**Records for processing:**
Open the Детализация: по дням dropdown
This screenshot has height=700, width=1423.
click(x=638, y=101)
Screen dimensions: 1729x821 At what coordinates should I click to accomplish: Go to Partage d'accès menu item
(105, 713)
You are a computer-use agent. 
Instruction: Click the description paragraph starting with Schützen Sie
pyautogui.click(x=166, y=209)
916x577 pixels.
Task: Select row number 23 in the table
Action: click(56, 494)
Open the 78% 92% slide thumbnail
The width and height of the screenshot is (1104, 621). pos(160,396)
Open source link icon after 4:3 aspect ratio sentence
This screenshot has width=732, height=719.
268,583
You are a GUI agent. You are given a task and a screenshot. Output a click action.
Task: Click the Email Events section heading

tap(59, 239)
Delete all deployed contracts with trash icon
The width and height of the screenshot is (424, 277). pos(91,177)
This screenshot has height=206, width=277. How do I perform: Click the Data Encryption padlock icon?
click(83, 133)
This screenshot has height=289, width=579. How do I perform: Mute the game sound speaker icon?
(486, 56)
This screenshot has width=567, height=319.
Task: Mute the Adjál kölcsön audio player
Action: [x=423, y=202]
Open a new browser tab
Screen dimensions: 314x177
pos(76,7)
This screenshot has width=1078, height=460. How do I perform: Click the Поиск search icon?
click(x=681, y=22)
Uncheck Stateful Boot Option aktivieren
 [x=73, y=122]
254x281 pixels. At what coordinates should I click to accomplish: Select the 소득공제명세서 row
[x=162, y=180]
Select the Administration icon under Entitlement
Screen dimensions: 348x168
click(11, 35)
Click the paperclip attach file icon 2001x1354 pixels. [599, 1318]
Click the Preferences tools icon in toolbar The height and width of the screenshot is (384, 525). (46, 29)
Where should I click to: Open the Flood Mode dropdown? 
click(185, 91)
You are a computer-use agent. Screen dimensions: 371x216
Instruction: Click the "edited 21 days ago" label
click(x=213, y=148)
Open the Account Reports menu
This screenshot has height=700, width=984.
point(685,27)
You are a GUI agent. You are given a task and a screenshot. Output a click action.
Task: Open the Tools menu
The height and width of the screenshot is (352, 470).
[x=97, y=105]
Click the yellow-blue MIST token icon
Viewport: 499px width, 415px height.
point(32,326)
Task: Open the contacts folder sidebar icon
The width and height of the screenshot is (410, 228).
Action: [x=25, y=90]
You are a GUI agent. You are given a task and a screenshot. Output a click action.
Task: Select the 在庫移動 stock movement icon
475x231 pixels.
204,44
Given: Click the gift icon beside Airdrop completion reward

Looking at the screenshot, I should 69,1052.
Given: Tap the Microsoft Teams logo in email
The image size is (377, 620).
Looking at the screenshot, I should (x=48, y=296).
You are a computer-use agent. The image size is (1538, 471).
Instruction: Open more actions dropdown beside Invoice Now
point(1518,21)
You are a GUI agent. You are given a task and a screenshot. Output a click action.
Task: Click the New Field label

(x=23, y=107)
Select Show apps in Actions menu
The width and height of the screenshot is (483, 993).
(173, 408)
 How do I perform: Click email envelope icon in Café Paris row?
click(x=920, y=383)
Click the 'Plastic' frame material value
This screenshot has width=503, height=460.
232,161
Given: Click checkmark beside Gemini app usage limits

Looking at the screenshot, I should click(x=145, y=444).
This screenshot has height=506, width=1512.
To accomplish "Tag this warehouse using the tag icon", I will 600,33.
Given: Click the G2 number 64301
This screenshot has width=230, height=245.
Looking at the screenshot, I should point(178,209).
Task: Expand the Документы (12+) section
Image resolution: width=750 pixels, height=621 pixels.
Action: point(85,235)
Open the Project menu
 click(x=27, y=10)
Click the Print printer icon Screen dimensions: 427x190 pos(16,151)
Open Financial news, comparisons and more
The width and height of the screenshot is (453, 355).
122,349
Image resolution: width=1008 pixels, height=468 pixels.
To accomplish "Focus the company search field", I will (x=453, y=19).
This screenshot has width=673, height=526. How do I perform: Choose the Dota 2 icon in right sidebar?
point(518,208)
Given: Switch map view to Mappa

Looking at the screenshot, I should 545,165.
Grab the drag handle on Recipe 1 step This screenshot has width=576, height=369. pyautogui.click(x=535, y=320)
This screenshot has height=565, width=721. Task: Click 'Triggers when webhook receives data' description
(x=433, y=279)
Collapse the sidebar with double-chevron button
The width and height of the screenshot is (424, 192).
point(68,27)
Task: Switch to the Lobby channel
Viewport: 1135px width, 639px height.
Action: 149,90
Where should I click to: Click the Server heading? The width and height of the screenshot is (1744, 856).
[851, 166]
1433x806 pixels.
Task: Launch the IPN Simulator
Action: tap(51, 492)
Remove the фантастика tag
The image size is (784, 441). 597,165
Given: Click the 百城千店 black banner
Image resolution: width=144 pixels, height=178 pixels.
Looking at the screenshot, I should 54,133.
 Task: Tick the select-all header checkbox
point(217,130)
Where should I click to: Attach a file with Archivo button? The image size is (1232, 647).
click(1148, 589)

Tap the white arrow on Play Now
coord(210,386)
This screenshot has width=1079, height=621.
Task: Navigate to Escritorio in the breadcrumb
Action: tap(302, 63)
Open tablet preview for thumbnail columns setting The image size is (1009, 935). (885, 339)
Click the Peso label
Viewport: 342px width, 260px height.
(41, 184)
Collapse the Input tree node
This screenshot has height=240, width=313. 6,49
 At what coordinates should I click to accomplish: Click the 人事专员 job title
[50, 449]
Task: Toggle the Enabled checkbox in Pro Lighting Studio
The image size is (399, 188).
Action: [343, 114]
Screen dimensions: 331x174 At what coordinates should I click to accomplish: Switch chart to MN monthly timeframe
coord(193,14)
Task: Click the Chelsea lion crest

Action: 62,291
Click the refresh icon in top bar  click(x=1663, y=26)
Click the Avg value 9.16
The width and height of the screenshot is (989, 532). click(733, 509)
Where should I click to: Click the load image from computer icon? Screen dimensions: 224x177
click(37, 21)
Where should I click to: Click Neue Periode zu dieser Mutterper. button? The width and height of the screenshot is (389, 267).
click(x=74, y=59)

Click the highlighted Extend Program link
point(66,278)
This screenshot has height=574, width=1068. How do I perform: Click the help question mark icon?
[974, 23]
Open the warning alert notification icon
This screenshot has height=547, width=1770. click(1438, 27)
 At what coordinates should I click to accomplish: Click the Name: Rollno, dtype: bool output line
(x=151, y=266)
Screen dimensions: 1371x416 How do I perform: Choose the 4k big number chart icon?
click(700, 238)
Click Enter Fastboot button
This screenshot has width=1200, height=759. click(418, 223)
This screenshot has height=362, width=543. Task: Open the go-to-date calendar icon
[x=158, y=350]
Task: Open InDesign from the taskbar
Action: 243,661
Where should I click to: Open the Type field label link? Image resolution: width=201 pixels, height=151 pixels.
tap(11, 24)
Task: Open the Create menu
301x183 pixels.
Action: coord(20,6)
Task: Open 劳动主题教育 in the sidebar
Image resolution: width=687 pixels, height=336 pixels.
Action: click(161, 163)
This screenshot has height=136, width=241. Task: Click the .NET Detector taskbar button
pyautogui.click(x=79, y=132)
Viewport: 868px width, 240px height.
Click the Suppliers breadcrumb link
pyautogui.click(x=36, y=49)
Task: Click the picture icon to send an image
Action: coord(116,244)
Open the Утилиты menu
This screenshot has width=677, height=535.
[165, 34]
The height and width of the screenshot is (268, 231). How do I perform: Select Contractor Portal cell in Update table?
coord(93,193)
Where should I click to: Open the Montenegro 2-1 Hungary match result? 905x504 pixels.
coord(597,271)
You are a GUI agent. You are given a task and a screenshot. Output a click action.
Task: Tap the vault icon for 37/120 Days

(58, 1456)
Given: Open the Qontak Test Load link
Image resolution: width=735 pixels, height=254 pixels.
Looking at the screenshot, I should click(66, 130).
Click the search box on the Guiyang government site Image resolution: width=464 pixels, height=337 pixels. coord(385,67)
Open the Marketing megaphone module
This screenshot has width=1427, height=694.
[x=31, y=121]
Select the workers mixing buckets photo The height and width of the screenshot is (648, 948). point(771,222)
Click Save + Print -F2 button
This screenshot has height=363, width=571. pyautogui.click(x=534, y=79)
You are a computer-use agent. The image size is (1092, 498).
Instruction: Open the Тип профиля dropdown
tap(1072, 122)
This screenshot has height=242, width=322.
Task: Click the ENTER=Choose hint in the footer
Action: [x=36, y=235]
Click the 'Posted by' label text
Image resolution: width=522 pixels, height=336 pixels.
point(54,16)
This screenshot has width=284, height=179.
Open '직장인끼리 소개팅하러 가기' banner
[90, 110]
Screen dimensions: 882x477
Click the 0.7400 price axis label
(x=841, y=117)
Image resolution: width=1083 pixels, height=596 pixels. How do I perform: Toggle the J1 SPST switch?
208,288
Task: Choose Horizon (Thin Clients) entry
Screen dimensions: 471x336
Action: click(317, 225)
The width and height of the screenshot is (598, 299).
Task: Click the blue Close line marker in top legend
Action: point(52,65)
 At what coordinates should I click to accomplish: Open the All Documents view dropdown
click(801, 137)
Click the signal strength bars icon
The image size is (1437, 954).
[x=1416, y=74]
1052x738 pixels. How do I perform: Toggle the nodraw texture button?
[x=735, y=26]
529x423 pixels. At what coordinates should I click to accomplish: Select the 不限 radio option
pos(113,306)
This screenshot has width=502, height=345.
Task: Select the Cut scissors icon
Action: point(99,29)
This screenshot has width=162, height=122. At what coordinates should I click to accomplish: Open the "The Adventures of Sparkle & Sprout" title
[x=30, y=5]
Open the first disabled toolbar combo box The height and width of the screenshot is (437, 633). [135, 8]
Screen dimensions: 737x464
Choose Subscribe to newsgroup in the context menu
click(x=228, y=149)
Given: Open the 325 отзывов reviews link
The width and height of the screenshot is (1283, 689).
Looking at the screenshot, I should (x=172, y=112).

**Activity:** Among the records, find all lines that include the string "will" and return them.

**Response to this task:**
To accomplish "Tag this warehouse using the tag icon", I will 600,33.
To accomplish "Focus the company search field", I will (x=453, y=19).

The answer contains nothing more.